Re: [Rd] Recent and upcoming changes to R-devel

From: Duncan Murdoch <murdoch.duncan_at_gmail.com>
Date: Tue, 05 Jul 2011 14:16:29 -0400

On 05/07/2011 1:45 PM, Tobias Verbeke wrote:
> On 07/05/2011 04:21 PM, Duncan Murdoch wrote:
> > On 05/07/2011 10:17 AM, Tobias Verbeke wrote:
> >> Dear Duncan,
> >>
> >> On 07/05/2011 03:25 PM, Duncan Murdoch wrote:
> >> > On 05/07/2011 6:52 AM, Tobias Verbeke wrote:
> >> >> L.S.
> >> >>
> >> >> On 07/05/2011 02:16 AM, Mark.Bravington_at_csiro.au wrote:
> >> >> > I may have misunderstood, but:
> >> >> >
> >> >> > Please could we have an optional installation that does not*not*
> >> >> byte-compile base and recommended?
> >> >> >
> >> >> > Reason: it's not possible to debug byte-compiled code-- at least not
> >> >> with the 'debug' package, which is quite widely used.
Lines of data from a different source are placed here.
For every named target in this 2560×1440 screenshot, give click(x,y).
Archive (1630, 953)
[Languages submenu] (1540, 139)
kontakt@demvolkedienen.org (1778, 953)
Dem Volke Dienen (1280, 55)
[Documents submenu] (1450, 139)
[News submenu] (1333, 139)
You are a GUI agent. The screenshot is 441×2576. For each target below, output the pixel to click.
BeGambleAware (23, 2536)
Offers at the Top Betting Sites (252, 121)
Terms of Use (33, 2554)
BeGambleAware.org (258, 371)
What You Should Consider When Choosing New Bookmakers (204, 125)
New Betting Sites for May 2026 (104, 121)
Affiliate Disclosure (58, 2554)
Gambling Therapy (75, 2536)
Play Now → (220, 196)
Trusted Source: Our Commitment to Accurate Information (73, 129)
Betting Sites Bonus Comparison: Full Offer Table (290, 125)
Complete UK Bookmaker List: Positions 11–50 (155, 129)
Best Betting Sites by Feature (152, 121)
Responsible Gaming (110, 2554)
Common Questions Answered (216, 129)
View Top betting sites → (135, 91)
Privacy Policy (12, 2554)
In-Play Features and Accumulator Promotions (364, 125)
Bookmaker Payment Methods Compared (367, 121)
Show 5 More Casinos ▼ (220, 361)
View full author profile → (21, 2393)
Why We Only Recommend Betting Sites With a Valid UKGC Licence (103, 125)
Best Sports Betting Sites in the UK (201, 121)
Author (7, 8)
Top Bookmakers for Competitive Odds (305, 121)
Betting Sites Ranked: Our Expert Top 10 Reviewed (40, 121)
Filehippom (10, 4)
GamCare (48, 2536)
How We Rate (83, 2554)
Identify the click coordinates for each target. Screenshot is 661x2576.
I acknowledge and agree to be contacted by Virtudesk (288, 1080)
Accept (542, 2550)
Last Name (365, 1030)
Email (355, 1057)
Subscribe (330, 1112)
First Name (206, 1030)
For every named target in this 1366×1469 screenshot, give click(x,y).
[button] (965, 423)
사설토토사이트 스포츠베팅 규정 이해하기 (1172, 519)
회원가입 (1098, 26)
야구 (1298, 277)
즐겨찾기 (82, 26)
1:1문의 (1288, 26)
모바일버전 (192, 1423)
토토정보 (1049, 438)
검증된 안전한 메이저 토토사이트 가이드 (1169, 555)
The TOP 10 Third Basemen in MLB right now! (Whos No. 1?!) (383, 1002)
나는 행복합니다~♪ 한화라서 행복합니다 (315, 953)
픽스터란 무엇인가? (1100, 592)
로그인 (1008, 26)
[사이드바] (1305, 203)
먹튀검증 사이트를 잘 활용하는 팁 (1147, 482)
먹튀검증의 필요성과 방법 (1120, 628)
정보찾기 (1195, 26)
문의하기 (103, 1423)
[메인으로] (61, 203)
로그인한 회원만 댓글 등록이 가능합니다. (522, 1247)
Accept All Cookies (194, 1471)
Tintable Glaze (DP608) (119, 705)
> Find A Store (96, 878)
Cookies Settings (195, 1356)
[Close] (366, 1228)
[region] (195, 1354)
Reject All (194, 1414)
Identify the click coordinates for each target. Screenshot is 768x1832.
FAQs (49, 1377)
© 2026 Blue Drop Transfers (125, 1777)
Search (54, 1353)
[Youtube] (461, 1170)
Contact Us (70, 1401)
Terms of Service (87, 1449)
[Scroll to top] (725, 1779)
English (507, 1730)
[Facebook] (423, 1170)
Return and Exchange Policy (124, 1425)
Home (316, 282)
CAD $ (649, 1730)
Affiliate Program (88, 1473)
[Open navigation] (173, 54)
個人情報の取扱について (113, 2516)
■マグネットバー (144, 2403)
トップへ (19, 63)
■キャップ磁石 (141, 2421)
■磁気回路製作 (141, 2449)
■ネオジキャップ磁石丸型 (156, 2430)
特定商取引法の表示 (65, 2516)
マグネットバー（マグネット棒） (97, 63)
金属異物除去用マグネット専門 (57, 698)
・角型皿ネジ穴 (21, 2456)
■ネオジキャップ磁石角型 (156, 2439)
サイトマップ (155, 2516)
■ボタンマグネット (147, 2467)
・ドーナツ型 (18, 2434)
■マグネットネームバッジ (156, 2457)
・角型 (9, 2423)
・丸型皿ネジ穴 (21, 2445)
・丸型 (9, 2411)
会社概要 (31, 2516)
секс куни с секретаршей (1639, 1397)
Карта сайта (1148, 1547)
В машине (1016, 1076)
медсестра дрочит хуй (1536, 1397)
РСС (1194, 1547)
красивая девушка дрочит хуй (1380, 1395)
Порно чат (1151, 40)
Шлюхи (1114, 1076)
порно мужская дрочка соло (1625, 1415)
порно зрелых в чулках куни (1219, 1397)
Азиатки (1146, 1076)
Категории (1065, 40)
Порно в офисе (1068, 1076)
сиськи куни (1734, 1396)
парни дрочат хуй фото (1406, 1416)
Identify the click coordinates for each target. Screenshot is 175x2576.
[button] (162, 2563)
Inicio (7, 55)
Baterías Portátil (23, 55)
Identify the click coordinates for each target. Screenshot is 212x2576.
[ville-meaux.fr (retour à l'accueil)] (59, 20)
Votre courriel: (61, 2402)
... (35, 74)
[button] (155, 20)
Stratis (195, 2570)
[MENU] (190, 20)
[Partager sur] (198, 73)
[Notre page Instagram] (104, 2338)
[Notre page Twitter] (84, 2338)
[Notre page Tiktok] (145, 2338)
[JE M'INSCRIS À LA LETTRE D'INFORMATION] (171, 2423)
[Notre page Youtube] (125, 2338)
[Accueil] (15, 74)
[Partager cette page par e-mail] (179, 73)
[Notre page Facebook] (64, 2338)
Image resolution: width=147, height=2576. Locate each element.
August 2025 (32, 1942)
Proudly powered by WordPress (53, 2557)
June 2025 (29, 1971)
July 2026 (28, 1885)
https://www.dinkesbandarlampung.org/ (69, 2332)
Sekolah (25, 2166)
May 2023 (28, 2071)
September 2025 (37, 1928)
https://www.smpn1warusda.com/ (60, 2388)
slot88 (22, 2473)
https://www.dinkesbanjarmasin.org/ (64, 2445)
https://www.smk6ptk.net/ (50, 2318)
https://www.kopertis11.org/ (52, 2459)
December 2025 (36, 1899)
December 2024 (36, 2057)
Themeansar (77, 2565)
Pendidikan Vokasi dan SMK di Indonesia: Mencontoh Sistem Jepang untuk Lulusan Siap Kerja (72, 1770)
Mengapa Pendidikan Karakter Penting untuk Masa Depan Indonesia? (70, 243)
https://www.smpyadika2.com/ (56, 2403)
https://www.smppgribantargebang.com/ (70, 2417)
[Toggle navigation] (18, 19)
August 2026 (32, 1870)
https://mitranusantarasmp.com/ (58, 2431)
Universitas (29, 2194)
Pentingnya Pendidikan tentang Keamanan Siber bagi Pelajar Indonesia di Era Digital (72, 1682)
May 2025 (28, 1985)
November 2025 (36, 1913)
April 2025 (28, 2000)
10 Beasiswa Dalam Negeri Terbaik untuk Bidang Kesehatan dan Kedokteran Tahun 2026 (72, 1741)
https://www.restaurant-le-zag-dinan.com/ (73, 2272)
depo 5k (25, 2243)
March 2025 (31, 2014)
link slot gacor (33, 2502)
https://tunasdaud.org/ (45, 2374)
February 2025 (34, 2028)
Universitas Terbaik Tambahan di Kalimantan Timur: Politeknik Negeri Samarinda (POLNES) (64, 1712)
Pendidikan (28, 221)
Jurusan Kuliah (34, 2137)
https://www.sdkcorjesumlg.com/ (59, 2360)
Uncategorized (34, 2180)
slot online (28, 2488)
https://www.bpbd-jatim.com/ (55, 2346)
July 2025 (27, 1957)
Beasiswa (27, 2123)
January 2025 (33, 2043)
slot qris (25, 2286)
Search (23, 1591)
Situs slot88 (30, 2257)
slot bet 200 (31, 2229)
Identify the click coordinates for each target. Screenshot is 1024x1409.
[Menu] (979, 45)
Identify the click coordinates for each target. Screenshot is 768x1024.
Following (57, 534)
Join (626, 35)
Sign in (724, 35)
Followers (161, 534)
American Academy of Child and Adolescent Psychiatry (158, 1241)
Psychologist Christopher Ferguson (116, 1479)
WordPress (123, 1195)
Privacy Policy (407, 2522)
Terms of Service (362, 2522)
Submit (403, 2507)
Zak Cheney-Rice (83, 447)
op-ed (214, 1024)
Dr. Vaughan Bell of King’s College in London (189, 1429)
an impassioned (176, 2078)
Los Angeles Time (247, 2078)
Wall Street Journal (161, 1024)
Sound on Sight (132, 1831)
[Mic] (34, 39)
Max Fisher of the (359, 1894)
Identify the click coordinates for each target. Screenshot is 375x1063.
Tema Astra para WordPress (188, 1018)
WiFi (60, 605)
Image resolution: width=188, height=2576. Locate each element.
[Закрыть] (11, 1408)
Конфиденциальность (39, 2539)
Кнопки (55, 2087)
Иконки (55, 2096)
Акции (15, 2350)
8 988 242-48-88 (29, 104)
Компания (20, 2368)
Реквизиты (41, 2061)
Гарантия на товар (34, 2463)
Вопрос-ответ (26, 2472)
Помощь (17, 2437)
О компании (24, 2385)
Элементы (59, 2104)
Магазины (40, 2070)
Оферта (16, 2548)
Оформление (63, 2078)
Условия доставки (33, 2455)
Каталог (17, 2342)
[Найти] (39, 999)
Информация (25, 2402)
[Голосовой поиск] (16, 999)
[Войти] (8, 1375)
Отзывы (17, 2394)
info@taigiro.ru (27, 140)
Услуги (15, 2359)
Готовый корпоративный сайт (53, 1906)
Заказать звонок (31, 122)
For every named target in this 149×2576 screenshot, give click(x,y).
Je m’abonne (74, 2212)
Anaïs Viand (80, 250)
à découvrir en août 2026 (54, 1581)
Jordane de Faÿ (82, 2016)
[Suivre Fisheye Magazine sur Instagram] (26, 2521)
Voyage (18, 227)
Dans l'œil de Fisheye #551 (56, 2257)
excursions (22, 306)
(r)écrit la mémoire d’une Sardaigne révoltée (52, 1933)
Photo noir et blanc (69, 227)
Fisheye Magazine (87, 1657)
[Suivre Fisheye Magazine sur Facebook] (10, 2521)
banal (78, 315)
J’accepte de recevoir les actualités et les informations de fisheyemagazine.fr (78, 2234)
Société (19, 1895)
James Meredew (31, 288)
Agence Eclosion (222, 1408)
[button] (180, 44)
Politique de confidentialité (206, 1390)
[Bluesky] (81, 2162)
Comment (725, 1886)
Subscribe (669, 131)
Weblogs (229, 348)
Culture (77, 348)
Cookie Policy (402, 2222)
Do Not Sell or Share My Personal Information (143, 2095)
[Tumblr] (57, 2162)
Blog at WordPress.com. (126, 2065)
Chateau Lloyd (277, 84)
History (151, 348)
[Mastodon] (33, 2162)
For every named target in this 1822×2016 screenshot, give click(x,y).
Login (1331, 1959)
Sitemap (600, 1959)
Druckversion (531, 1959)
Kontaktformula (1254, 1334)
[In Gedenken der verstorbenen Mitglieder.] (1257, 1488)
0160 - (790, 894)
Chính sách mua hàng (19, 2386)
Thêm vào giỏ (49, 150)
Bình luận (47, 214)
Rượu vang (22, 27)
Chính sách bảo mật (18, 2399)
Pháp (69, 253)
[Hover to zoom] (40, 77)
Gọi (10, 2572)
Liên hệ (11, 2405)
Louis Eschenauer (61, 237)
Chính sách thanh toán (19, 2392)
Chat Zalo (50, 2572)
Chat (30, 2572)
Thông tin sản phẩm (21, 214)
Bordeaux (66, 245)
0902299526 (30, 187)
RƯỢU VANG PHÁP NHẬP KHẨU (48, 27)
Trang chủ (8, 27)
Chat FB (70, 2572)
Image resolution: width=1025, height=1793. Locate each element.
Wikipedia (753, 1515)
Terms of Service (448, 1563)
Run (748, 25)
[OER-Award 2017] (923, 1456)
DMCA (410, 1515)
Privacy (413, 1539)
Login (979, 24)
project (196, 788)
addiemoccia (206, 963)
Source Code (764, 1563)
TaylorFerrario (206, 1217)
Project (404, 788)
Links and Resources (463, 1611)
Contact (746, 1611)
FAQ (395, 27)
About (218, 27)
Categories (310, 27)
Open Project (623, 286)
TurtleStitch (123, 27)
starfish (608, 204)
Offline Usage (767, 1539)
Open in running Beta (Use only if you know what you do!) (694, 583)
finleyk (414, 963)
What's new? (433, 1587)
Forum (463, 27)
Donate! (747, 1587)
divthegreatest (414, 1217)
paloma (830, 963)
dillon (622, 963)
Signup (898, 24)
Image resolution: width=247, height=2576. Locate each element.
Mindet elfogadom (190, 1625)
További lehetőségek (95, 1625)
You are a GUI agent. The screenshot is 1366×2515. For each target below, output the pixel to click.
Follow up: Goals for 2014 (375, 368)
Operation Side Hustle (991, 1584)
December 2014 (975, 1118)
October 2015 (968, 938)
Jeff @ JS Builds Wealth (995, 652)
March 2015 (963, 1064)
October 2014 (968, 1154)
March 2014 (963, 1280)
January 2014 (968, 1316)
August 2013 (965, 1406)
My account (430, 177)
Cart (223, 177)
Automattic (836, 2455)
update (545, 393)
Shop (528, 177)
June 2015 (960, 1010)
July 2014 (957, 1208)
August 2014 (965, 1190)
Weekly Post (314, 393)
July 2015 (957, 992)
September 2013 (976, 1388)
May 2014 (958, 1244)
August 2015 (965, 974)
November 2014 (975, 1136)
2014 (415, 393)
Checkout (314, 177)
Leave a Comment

I quite often
> >> >> end up using 'mtrace' on functions in base/recommended packages to
> >> >> figure out what they are doing. And sometimes I (and others)
> >> >> experiment with changing functions in base/recommended to improve
> >> >> functionality. That seems to be harder with BC versions, and might
> >> >> even be impossible, as best I can tell from hints in the documentation
> >> >> of 'compile').
> >> >> >
> >> >> > Personally, if I had to choose only one, I'd rather live with the
> >> >> speed penalty from not byte-compiling. But of course, if both are
> >> >> available, I could install both.
> >> >>
> >> >> I completely second this request. All speed improvements and the byte
> >> >> compiler in particular are leaps forward and I am very grateful and
> >> >> admiring towards the people that make this happen.
> >> >>
> >> >> That being said, 'moving away' from the sources (with the lazy loading
> >> >> files and byte-compilation) may be a step back for R package
> >> developers
> >> >> that (during development and maybe on separate development
> >> installations
> >> >> [as opposed to production installations of R]) require
> >> >> the sources of all packages to be efficient in their work.
> >> >>
> >> >> As many of you know there is an open source Eclipse/StatET visual
> >> >> debugger ready and for that application as well (similar to Mark's
> >> >> request) presence of non-compiled code is highly desirable.
> >> >>
> >> >> For the particular purpose of debugging R packages, I would even plead
> >> >> to go beyond the current options and support the addition of an
> >> >> R package install option that allows to include the sources (e.g. in
> >> >> a standard folder Rsrc/) in installed packages.
> >> >>
> >> >> I am fully aware that one can always fetch the source tarballs from
> >> >> CRAN for that purpose, but it would be much more easy if a simple
> >> >> installation option could put the R sources of a package in a separate
> >> >> folder [or archive inside an existing folder] such that R development
> >> >> tools (such as the Eclipse/StatET IDE) can offer inspection of sources
> >> >> or display them (e.g. during debugging) out of the box.
> >> >>
> >> >> If one has the srcref, one can always load the absolutely correct
> >> source
> >> >> code this way, even if one doesn't know the parent function with
> >> >> the source attribute.
> >> >>
> >> >> Any comments?
> >> >
> >> > I think these requests have already been met. If you modify the body of
> >> > a closure (as trace() does), then the byte compiled version is
> >> > discarded, and you go back to the regular interpreted code. If you
> >> > install packages with the R_KEEP_PKG_SOURCE=yes environment variable
> >> > set, the you keep all source for all functions. (It's attached to the
> >> > function itself, not as a file that may be out of date.) It's possible

>

> Can you expand on when files put inside a package at install
> time will be out of date compared to the source information
> attached to a function ?

Suppose you're debugging. You change a function, source it: now it's not the same as the one in the package source, it's the one in your editor.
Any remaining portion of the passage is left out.